The killing of the civilians - two pregnant women, a man and a child - by agents from a special team of the US Drug Enforcement Agency (DEA), took place in a joint US-Honduran operation that was part of the US’s so-called war on drugs. The controversial policy dates back to the administration of Richard Nixon.
For five years, US authorities said the civilians who lost their lives, and others who were injured, were passengers on a boat it claimed had shot at the US officers. But video obtained by by ProPublica under a Freedom of Information request, challenges the DEA’s version of events.
ProPublica said the resistance of the DEA to make clear that happened on the night of May11 2012 on Honduras’ Mosquito Coast, had angered US politicians.

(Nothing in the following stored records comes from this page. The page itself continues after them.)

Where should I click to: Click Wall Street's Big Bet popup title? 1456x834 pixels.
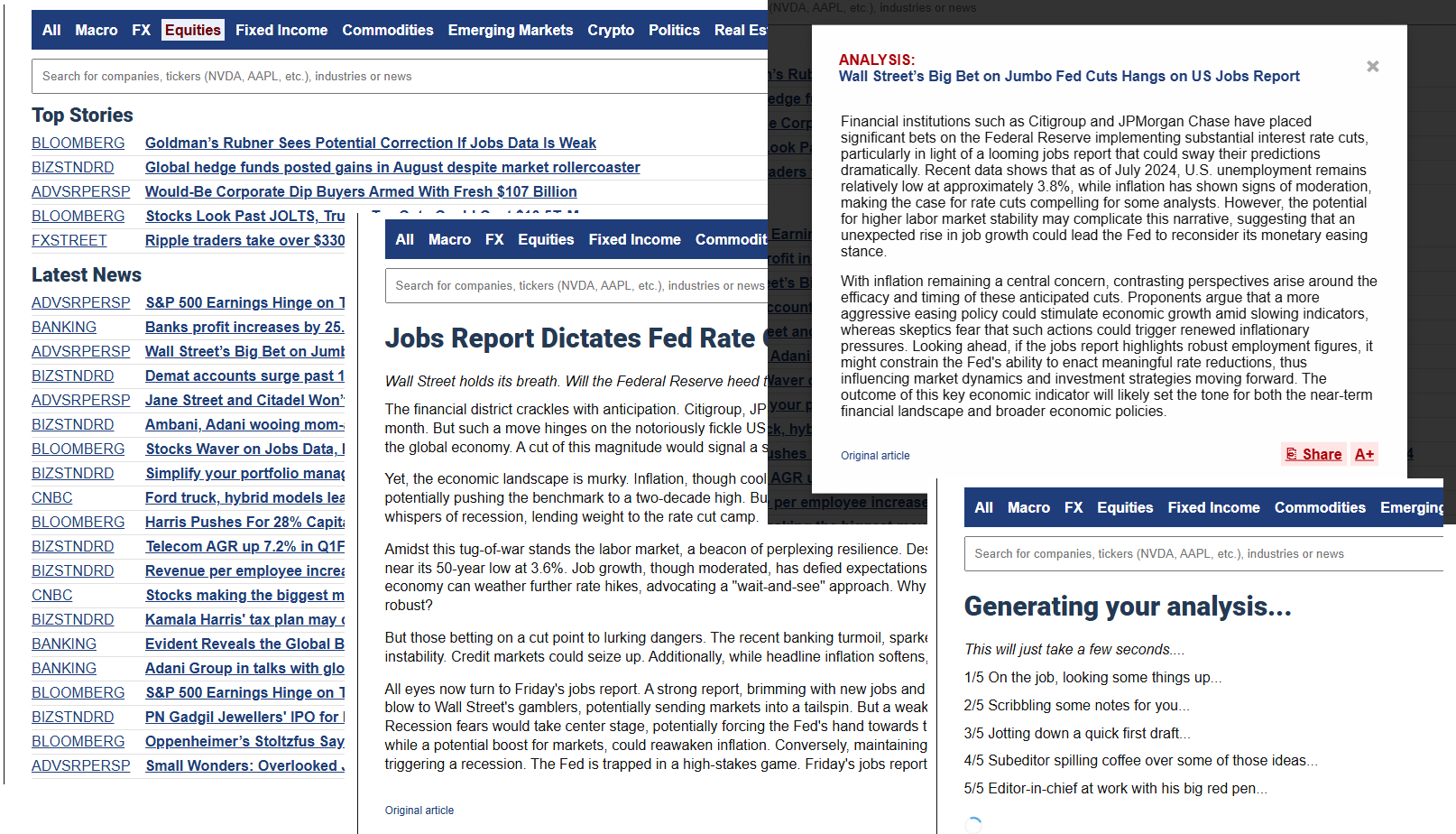click(1068, 77)
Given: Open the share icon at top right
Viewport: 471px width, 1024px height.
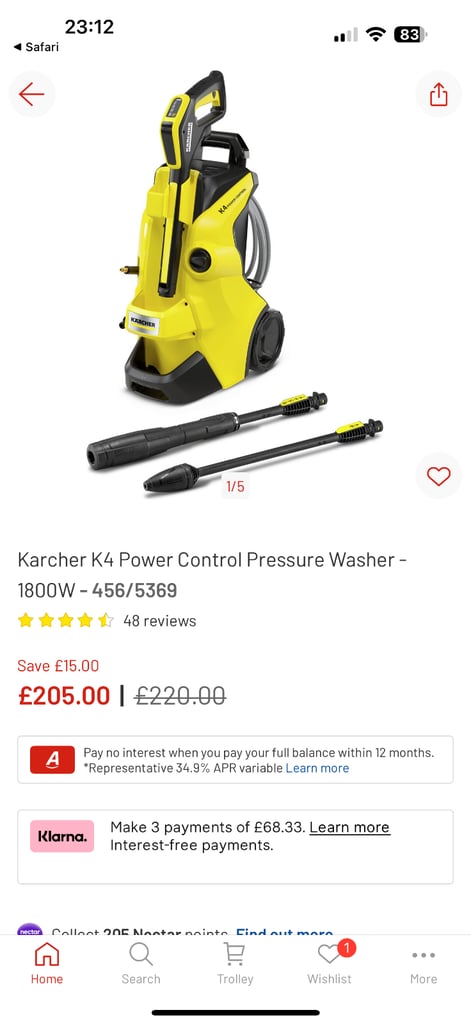Looking at the screenshot, I should click(x=438, y=95).
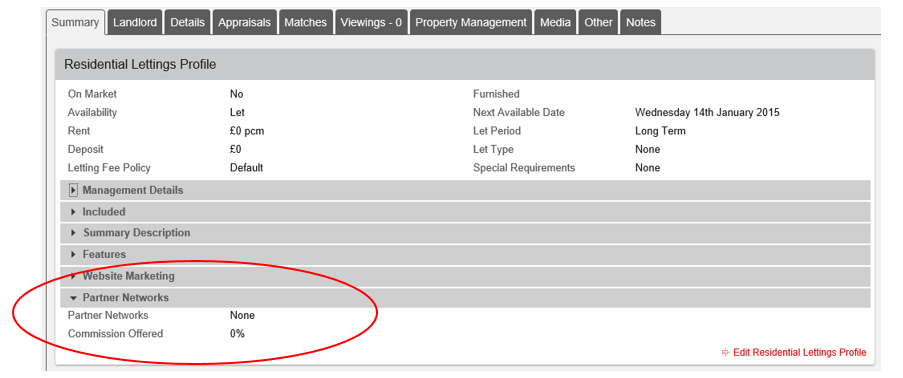Screen dimensions: 903x378
Task: Click the Management Details arrow icon
Action: (73, 190)
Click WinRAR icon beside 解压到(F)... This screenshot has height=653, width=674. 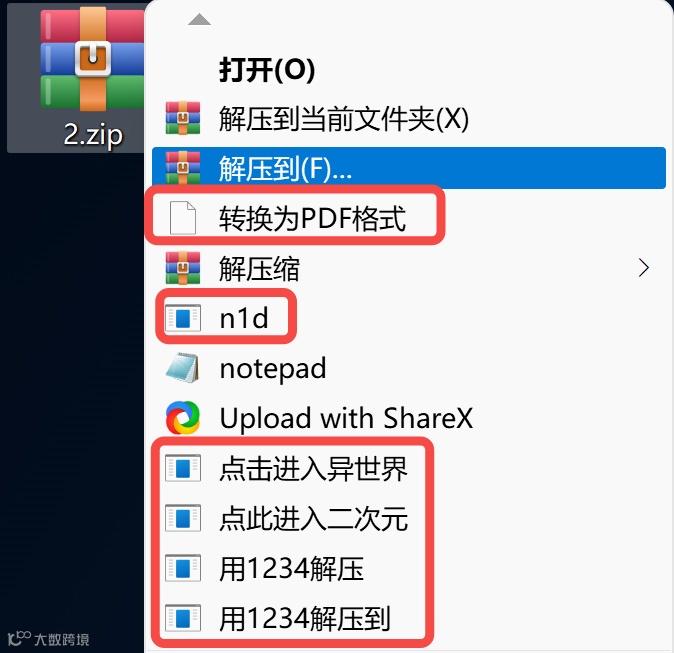[x=183, y=168]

A bipartisan group of four senators asserted that the DEA and State Department “repeatedly and knowingly misled members of Congress and congressional staff.”
Tim Rieser, an aide to Senator Patrick Leahy, told the investigative news site: “The DEA convinced themselves of a false version of events due to arrogance, false assumptions, and ignorance. They rushed to judgment and then stuck to their story.”
The emergence of the video follows a scathing, 424-page report published in May by the inspectors general of the Justice and State Departments, that concluded the DEA had misled the public, Congress and the Justice Department about the 2012 commando-style operation. At the time, the DEA said it had shut down the programme, the Foreign-deployed Advisory Support Team.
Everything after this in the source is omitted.